The John Hewitt Summer School is back at The Market Place Theatre in Armagh, and as ever, will feature stunning and accessible visual art.
Acclaimed journalist Malachi O’Doherty will be
exhibiting a brand new photographic exhibition, ‘India: Faces and Scenes’,
supported by Andras Hotels. O’Doherty, who lived in India for four years in the
1970’s, returned for the first time in January this year as a Major Artist
funded by the Arts Council of Northern Ireland. His main project was to
research a book, but he took cameras with him and brought back striking images
of people and places. These include scenes from the cremation grounds at the
Ganges, a market place in Kolkata and portraits of people he met at random.
Malachi O’Doherty is better known as a writer and
broadcaster. His eighth book will be published this summer, ‘Fifty Years On’, a
reflection on change in Northern Ireland since the start of the Troubles.
O’Doherty says “I have always had cameras with me
but there is that demarcation in journalism that writing is one job and taking
the pictures is another, and there is a lot of sense to that.” He brought
cameras with him when, in January, he went back to Brij Ghat, a pilgrim town on
the Ganges. “I walked along the Ganges and saw the cremation fires. First I
photographed them a bit sneakily then walked closer and one family invited me
to take pictures of the body being prepared, a woman. Her hands and bangles
were exposed, and they spread incense over her and then piled grasses and logs
on top of her and, after prayers, set her alight.”

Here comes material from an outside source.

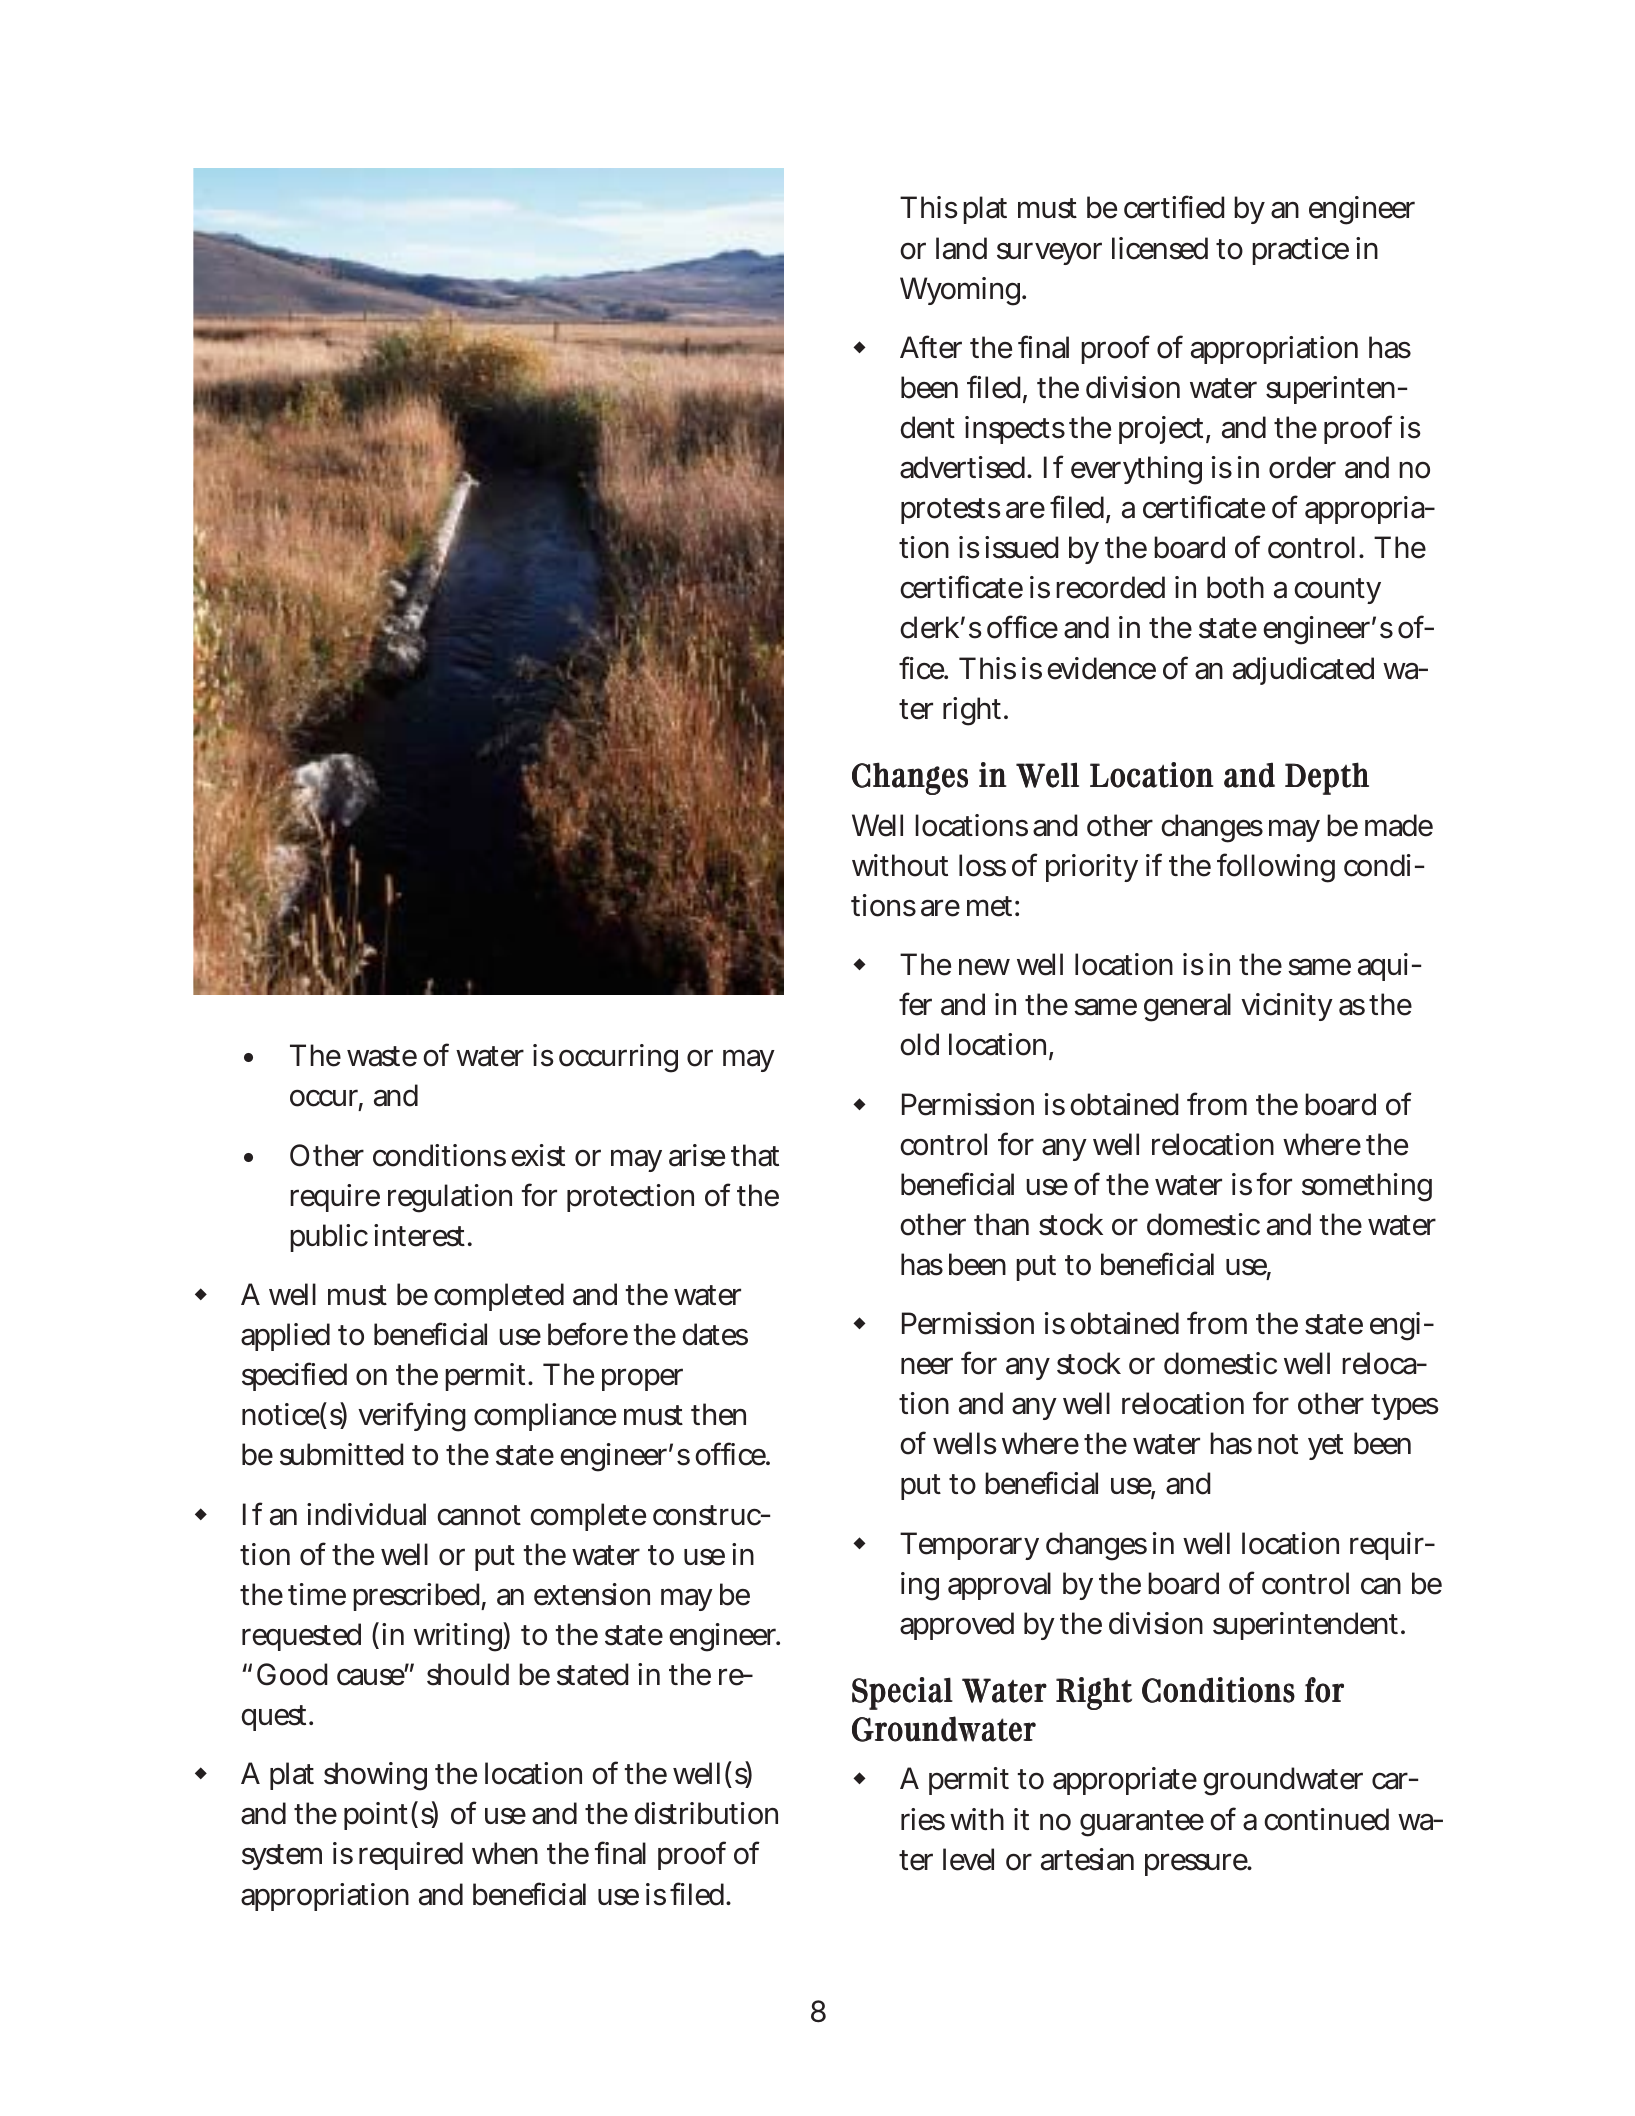  What do you see at coordinates (341, 1454) in the screenshot?
I see `submitted` at bounding box center [341, 1454].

Malachi says he isn’t seeking to tell any
particular story about India, “I just responded to what struck me. In one
series of pictures of Sikh men in the Punjab I just saw this man with a rugged
face and turban and thought he could be from any century at all and I asked him
if I could take his picture and he stood there and let me do it.” In Kolkata he
walked through the fish market and photographed beggars, workmen and basically
anybody who caught his eye. “I am not saying this is a statement about India. I
make my statements in words. Photography for me is not my assertion about
anything, it is my response.”
The exhibition, ‘India: Faces and Scenes’, is
launched on Wednesday 24 July at 4.45pm by Lord Diljit Rana, MBE, Baron
of Malone, who is one of the ‘faces’. The exhibition continues at The Market
Place until Saturday 7 September, giving ample opportunity to view these
stunning photographs.
The second exhibition of the Summer School, is the
superb ‘Blood Horses’. Artist Paddy Lennon from Wexford and poet Moyra
Donaldson from Co Down both have horses in their blood. The exhibition and
limited edition book, ‘Blood Horses’, is the result of their collaboration, and
reflects not only both artists’ mastery of their medium, but also their
lifelong experience with all things equine.
Lennon’s paintings combine with Donaldson’s poetry
to evoke the history of our human relationship with horses. Central to the book
is the story of the three Arab stallions that were the founding fathers of the
modern thoroughbred, The Byerley Turk, The Darley Arabian and the Godolphin
Barb. All three stallions have fascinating stories and the Byerley Turk has
Irish connections, winning at Downpatrick Races before being ridden at the
Battle of the Boyne by his owner, Captain Robert Byerley.
The paintings and poems also reflect the influence
that horses have in the lives of those who work with them and ride them – the
glories and tragedies of this relationship.